- SUPPLIED RECORDS
┌──

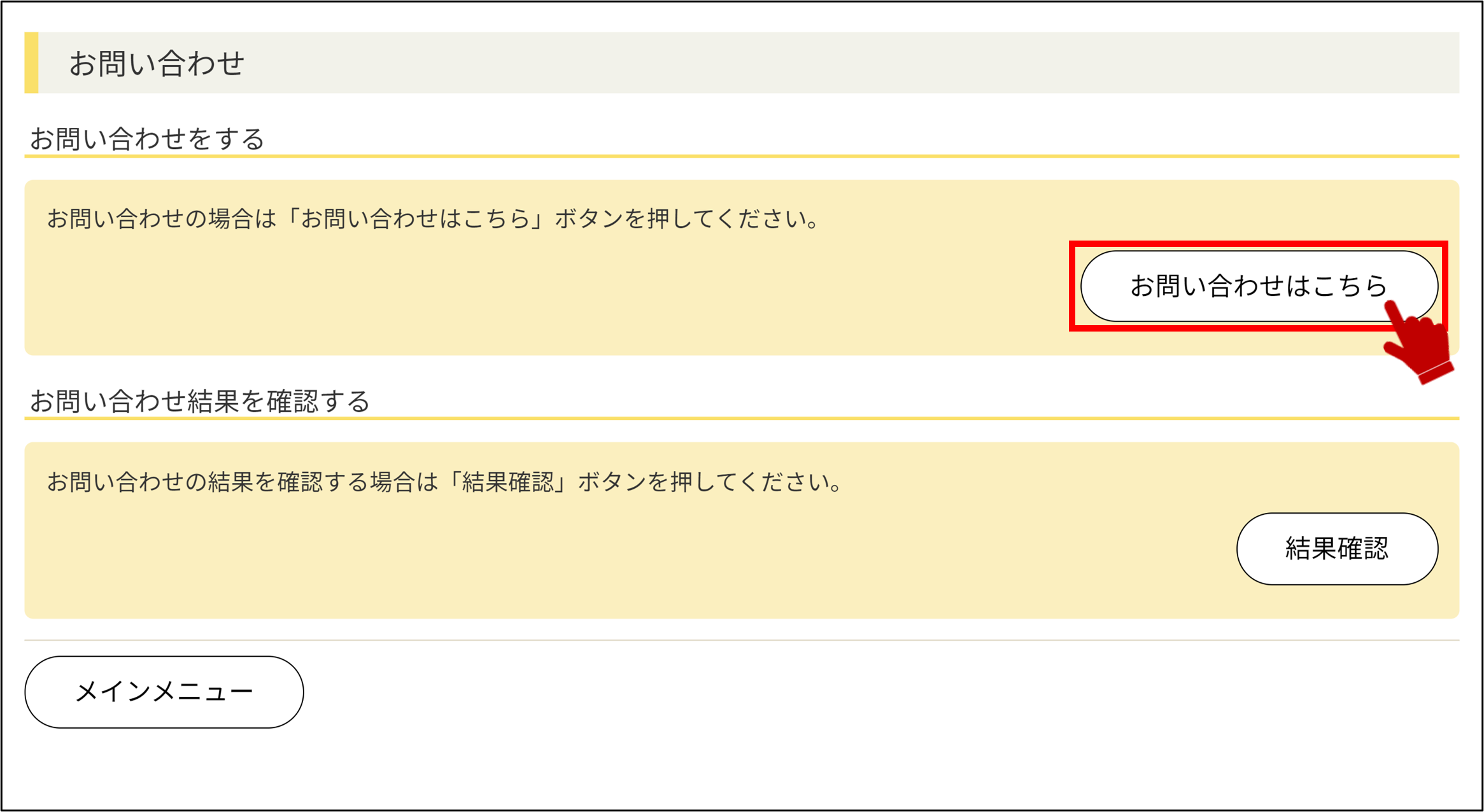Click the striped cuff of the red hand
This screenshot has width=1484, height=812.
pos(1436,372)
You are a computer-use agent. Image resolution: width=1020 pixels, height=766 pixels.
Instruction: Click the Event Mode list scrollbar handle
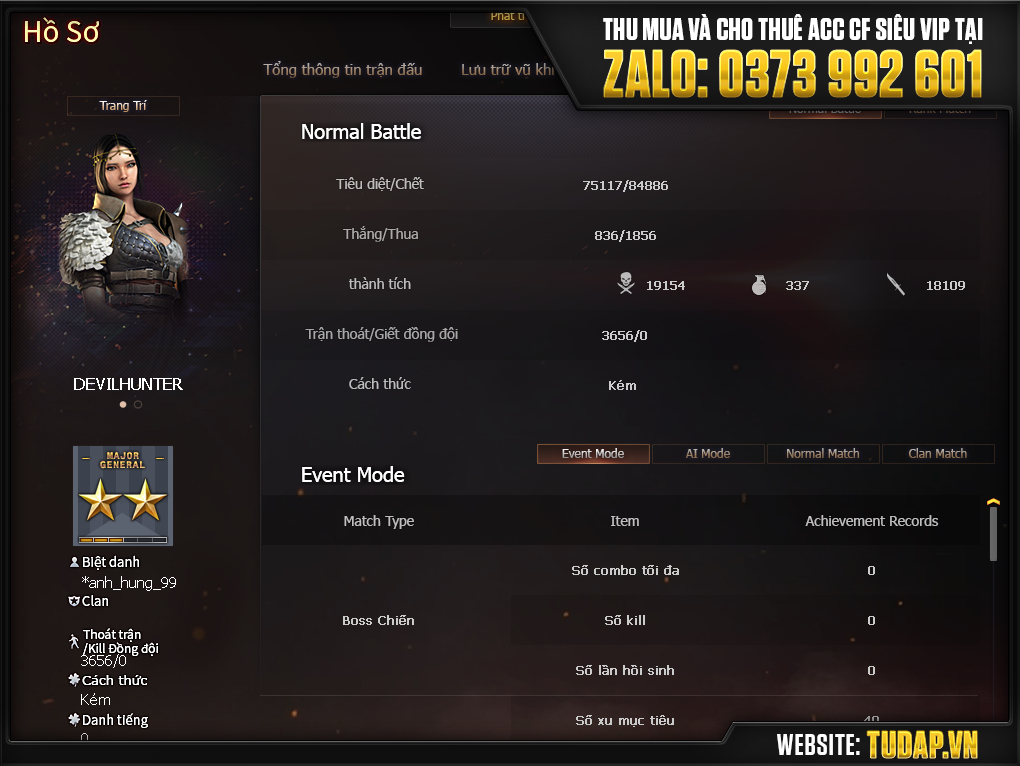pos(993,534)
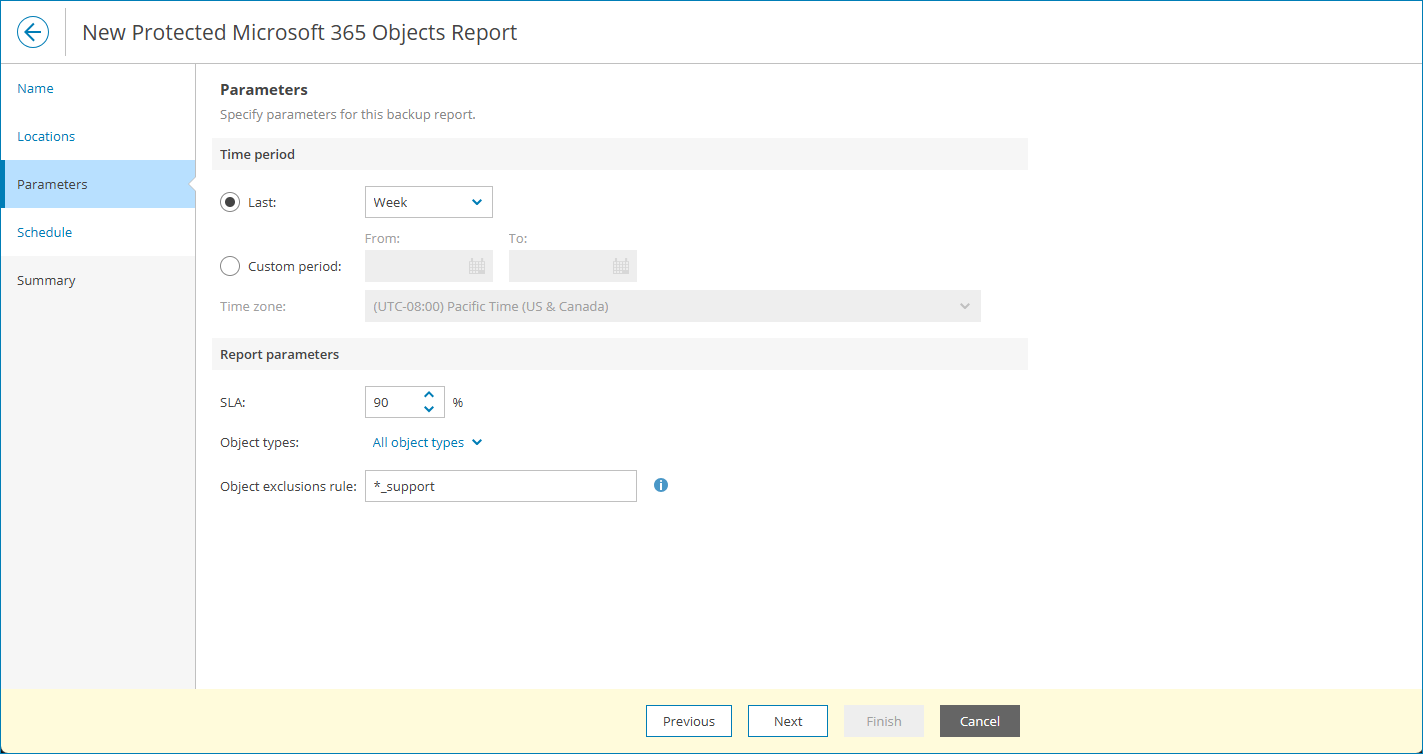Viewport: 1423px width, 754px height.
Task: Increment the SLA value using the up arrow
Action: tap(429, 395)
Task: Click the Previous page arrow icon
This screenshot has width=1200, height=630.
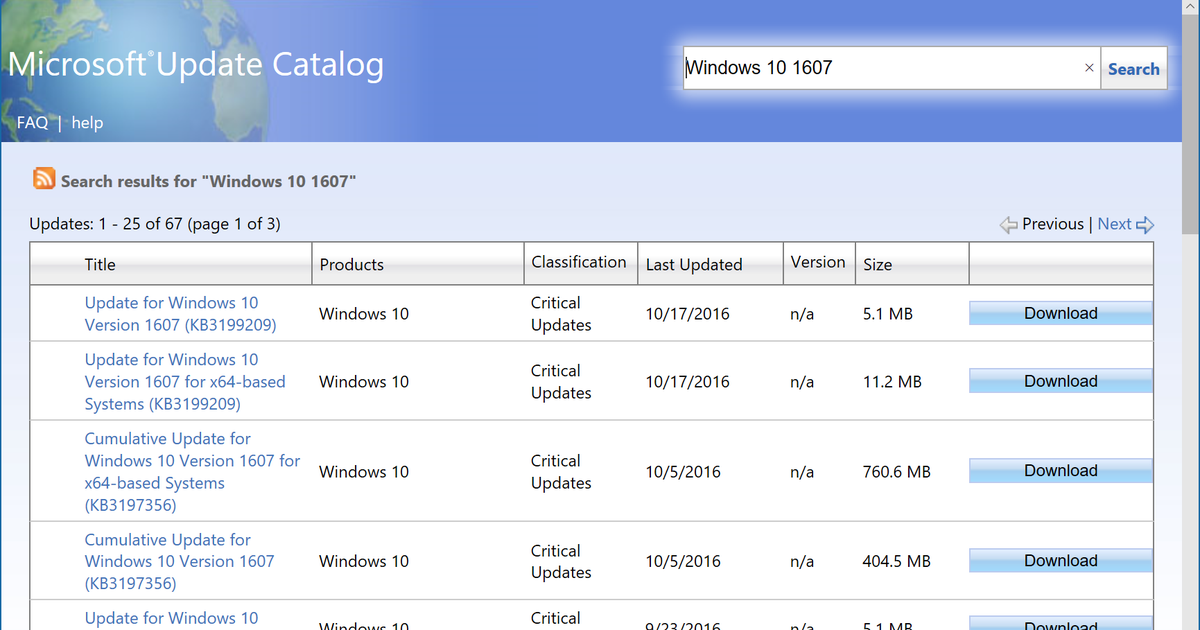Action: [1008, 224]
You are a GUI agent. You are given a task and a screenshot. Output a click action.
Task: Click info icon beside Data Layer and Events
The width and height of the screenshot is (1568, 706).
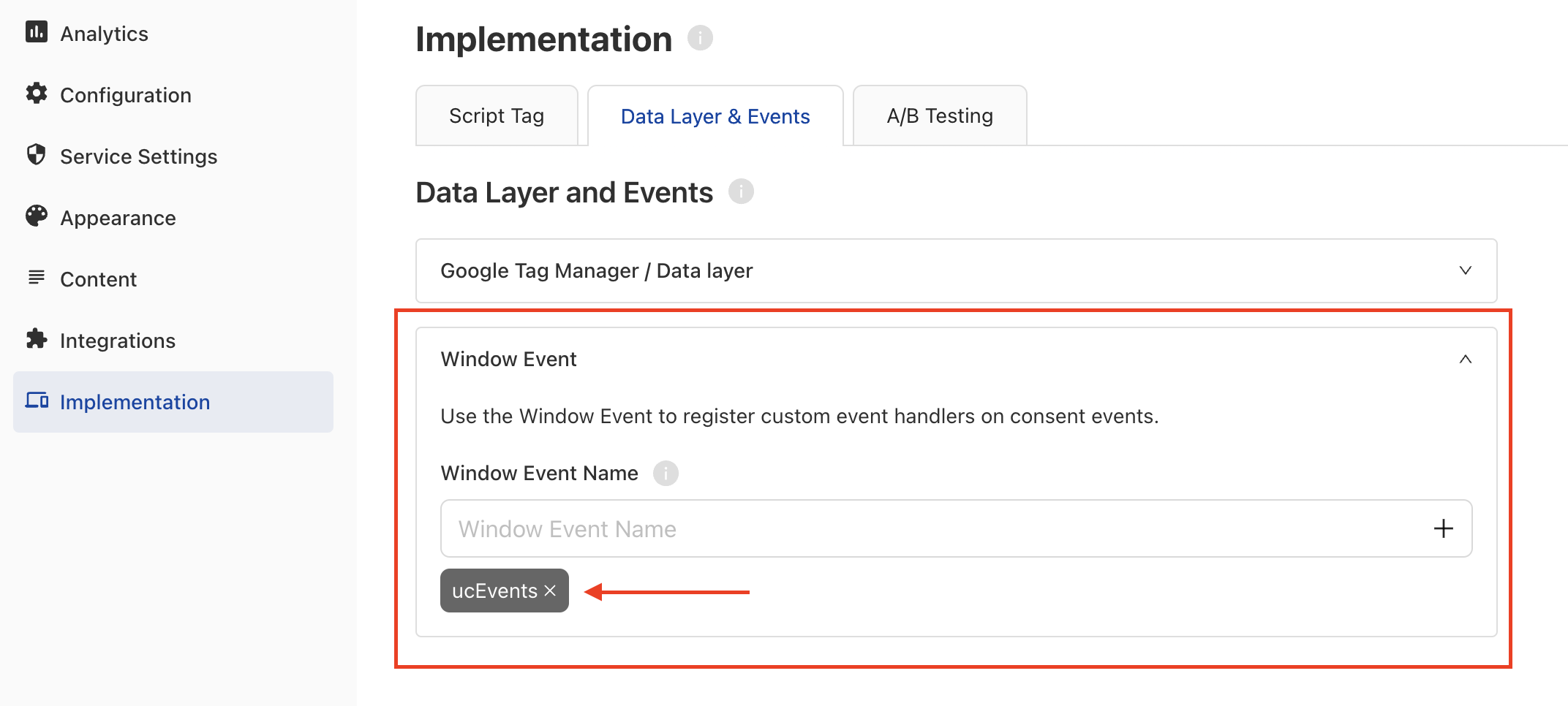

└──

- TASK INSTRUCTIONS
Write out the data above again word for word, leaving out the pictures.

- SOLVED EXERCISE
Click the striped cuff of the red hand
This screenshot has width=1484, height=812.
pos(1436,372)
You are a computer-use agent. Image resolution: width=1020 pixels, height=766 pixels.
Instruction: Click the Event Mode list scrollbar handle
pos(993,534)
Viewport: 1423px width, 754px height.
Task: Increment the SLA value using the up arrow
Action: tap(429, 395)
Task: Click the Previous page arrow icon
This screenshot has width=1200, height=630.
Action: [1008, 224]
You are a GUI agent. You are given a task and a screenshot. Output a click action.
Task: Click info icon beside Data Layer and Events
The width and height of the screenshot is (1568, 706).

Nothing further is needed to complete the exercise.